Enterprise IT pros should get ready for Kubernetes storage tools, as the Cloud Native Computing Foundation seeks...
ways to support stateful applications.
The Cloud Native Computing Foundation (CNCF) began its quest to develop container storage products this week when it approved an inception-level project called Rook, which connects Kubernetes orchestration to the Ceph distributed file system through the Kubernetes operator API.
The Rook project's approval illustrates the CNCF's plans to emphasize Kubernetes storage.
"It's going to be a big year for storage in Kubernetes, because the APIs are a little bit more solidified now," said CNCF COO Chris Aniszczyk. The operator API and a Container Storage Interface API were released in the alpha stage with Kubernetes 1.9 in December. "[The CNCF technical board is] saying that the Kubernetes operator API is the way to go in [distributed container] storage," he said.
Rook project gave Prometheus a seat on HBO's Iron Throne
HBO wanted to deploy Prometheus for Kubernetes monitoring, and it ideally would have run the time-series database application on containers within the Kubernetes cluster, but that didn't work well with cloud providers' persistent storage volumes.
"You always have to do this careful coordination to make sure new containers only get created in the same availability zone. And if that entire availability zone goes away, you're kind of out of luck," said Illya Chekrygin, who directed HBO's implementation of containers as a senior staff engineer in 2017. "That was a painful experience in terms of synchronization."

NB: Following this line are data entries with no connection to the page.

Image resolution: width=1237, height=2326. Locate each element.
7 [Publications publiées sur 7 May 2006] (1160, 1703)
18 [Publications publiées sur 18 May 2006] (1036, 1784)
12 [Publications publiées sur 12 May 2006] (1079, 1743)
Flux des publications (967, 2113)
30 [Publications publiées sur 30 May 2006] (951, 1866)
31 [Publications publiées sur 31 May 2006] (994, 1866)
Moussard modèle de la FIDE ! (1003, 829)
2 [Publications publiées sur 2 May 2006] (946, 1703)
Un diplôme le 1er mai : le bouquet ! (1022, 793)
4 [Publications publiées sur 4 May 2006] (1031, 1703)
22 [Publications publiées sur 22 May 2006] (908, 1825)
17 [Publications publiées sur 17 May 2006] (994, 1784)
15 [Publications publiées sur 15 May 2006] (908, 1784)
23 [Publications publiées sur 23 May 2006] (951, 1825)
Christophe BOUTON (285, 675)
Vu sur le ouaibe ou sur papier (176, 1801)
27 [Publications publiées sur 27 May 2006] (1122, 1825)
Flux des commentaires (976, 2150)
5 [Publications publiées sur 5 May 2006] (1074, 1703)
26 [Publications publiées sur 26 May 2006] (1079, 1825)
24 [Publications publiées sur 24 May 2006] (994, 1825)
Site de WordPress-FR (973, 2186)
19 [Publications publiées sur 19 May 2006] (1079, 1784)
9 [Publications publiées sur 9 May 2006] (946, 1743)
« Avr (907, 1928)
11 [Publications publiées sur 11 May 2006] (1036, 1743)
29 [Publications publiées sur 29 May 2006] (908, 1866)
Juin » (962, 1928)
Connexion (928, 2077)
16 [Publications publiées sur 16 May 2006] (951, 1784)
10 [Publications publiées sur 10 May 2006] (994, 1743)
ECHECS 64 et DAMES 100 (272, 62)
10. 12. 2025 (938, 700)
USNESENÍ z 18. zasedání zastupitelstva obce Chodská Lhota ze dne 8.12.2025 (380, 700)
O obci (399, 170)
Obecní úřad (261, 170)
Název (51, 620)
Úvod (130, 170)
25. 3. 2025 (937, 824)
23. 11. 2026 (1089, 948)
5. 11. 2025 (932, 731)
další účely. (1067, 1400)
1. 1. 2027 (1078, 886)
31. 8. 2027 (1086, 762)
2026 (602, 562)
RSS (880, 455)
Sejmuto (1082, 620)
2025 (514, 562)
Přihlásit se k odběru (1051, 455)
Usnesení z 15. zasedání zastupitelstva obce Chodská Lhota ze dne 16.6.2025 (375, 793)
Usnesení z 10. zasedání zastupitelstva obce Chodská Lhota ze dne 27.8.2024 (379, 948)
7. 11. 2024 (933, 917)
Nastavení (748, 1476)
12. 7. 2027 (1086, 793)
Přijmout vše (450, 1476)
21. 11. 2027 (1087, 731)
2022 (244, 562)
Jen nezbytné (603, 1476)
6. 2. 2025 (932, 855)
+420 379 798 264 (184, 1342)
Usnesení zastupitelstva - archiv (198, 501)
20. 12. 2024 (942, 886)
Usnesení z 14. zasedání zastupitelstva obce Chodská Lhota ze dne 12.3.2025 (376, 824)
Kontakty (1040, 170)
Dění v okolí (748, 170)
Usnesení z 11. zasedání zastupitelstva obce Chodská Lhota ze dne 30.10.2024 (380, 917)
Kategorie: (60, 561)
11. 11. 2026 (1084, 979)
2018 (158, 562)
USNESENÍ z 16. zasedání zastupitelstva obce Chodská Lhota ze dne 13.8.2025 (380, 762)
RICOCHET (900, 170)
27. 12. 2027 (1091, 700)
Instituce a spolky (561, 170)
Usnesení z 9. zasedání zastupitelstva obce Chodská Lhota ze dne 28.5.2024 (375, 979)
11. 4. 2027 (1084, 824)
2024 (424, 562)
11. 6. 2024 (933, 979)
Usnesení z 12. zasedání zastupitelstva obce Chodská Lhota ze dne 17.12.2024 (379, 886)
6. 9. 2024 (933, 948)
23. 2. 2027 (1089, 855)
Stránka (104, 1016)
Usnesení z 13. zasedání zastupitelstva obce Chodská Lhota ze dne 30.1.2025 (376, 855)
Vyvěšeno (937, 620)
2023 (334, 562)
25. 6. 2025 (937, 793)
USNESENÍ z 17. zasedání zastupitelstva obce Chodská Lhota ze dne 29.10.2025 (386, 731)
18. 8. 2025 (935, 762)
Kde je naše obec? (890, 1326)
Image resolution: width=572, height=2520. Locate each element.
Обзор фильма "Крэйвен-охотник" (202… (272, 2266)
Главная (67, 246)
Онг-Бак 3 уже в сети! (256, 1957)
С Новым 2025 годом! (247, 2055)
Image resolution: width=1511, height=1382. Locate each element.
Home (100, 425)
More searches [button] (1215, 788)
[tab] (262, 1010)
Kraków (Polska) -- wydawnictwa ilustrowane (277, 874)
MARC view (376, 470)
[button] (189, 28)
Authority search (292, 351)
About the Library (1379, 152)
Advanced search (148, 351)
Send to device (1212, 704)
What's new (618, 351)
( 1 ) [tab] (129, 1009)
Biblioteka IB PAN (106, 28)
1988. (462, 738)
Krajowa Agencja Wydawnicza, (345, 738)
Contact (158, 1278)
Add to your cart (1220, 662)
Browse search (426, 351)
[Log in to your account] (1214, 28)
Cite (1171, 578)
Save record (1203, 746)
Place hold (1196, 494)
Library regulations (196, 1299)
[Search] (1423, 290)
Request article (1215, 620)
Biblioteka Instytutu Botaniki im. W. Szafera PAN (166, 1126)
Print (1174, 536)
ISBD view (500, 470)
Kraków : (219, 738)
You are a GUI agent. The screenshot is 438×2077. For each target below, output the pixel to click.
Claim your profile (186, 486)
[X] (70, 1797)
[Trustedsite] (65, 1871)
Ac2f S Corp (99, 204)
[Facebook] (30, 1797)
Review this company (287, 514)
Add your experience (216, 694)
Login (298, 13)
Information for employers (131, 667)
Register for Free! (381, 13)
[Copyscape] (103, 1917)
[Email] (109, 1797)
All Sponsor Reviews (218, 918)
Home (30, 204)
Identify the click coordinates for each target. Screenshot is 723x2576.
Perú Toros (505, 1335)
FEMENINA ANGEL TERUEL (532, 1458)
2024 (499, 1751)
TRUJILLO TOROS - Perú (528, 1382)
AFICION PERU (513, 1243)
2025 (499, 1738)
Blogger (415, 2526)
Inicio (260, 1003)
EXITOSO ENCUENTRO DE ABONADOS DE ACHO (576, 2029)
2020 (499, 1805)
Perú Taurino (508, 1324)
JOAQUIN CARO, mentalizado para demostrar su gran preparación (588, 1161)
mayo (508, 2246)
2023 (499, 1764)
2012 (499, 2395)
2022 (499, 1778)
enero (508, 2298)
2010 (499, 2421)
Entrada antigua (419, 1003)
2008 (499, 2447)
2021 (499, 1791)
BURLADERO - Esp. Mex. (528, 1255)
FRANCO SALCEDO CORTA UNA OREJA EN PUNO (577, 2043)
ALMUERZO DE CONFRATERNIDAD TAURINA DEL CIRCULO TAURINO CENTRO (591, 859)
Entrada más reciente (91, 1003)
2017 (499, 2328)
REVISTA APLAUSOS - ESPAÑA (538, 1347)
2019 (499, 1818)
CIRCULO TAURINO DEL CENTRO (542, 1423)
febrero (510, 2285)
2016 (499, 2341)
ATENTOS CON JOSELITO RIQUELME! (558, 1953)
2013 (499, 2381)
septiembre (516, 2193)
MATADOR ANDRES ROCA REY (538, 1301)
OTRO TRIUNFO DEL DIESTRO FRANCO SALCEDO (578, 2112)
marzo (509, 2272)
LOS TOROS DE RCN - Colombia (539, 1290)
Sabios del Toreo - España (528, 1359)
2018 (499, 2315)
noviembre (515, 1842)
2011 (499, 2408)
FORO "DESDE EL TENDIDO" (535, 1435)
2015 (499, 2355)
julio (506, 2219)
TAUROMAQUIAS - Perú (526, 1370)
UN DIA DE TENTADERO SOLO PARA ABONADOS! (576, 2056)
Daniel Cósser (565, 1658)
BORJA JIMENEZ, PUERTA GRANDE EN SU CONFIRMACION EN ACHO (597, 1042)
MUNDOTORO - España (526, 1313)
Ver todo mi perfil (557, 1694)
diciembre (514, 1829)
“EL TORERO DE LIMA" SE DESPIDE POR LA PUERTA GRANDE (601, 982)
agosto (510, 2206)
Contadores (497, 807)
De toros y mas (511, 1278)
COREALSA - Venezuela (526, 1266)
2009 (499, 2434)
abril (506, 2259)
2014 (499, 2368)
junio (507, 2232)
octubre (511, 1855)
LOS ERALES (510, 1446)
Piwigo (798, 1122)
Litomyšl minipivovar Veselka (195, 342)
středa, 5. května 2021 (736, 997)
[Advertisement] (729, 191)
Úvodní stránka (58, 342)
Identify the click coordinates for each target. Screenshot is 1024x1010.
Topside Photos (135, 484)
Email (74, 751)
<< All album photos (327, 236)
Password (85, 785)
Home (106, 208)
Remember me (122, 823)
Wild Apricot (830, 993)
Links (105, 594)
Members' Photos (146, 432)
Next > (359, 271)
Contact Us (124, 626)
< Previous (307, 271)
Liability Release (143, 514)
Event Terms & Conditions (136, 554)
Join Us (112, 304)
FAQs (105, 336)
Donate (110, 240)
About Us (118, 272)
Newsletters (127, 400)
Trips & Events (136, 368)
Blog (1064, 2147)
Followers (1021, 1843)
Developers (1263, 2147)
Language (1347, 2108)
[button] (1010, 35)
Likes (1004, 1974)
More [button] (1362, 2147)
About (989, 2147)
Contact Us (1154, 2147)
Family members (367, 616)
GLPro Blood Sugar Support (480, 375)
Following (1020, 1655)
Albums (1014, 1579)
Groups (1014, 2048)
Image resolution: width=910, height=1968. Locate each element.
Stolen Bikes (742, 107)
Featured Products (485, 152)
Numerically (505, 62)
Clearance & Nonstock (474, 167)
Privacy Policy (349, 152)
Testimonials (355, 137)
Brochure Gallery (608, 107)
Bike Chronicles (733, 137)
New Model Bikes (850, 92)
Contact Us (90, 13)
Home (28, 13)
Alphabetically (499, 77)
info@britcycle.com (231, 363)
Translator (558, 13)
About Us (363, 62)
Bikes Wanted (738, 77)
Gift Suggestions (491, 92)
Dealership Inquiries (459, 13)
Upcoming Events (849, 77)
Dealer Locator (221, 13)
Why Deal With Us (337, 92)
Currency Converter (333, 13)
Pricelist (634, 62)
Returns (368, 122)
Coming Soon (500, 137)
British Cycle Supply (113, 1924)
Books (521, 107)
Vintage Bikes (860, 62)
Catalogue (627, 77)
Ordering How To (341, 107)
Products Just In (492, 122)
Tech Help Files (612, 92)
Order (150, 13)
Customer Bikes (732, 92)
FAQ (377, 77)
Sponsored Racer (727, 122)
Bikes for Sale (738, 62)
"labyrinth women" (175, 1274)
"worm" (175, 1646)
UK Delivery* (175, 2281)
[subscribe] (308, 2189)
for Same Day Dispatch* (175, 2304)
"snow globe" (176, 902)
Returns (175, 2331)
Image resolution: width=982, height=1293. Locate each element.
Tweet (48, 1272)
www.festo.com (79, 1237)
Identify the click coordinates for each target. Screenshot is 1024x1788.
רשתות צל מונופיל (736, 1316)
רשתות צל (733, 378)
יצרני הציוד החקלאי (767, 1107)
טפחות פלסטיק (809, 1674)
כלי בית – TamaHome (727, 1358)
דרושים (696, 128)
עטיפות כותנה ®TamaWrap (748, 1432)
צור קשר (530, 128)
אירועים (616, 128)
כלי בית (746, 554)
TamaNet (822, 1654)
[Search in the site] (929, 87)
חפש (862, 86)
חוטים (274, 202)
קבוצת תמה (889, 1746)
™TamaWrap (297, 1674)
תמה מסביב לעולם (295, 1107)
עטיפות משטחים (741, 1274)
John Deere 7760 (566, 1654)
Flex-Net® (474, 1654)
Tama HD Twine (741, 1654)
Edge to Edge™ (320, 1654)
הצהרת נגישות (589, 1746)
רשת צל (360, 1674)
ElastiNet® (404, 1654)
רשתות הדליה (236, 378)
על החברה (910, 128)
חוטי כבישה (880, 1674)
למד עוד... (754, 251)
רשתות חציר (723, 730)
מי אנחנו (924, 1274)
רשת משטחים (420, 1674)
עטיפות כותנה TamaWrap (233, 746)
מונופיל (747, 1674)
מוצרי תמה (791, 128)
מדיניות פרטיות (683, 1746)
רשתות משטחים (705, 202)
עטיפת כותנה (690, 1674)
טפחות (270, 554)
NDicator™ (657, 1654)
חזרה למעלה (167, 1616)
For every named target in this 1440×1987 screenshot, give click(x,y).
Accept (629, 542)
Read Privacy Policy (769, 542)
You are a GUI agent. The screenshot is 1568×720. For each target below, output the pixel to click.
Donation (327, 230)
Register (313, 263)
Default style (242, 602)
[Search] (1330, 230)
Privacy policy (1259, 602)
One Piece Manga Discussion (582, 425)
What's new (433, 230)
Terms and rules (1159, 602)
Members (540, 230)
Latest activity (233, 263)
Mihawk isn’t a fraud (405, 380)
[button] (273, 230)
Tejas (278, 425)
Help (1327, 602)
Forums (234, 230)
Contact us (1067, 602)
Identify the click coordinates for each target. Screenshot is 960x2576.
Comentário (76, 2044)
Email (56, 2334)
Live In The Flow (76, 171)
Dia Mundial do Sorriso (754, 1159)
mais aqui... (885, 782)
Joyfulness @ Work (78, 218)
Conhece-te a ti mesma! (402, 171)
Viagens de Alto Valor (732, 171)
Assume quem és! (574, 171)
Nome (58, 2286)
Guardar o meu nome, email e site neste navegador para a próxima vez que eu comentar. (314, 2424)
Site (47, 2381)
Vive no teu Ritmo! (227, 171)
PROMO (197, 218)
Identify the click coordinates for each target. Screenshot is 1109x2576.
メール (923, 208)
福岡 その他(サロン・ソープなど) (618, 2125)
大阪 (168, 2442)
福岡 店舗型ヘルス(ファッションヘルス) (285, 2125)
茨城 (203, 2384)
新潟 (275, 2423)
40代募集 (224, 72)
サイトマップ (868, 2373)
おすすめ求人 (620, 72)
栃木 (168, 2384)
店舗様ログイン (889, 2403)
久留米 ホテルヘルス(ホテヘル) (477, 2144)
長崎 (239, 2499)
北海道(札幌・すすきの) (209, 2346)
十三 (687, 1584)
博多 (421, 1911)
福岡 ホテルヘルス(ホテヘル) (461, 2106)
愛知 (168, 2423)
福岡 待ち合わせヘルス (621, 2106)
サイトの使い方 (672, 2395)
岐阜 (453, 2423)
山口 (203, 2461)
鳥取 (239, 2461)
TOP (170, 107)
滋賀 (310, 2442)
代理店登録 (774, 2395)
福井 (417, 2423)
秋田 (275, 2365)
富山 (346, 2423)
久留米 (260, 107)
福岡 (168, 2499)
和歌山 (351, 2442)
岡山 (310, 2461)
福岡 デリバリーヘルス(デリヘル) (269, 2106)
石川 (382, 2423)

Moreover, when containers that ran stateful apps were killed and restarted in different nodes of the Kubernetes cluster, it took too long to unmount, release and remount their attached storage volumes, Chekrygin said.
Rook was an early conceptual project in GitHub at that time, but HBO engineers put it into a test environment to support Prometheus. Rook uses a storage overlay that runs within the Kubernetes cluster and configures the cluster nodes' available disk space as a giant pool of resources, which is in line with how Kubernetes handles CPU and memory resources.
Rather than synchronize data across multiple specific storage volumes or locations, Rook uses the Ceph distributed file system to stripe the data across multiple machines and clusters and to create multiple copies of data for high availability. That overcomes the data synchronization problem, and it avoids the need to unmount and remount external storage volumes.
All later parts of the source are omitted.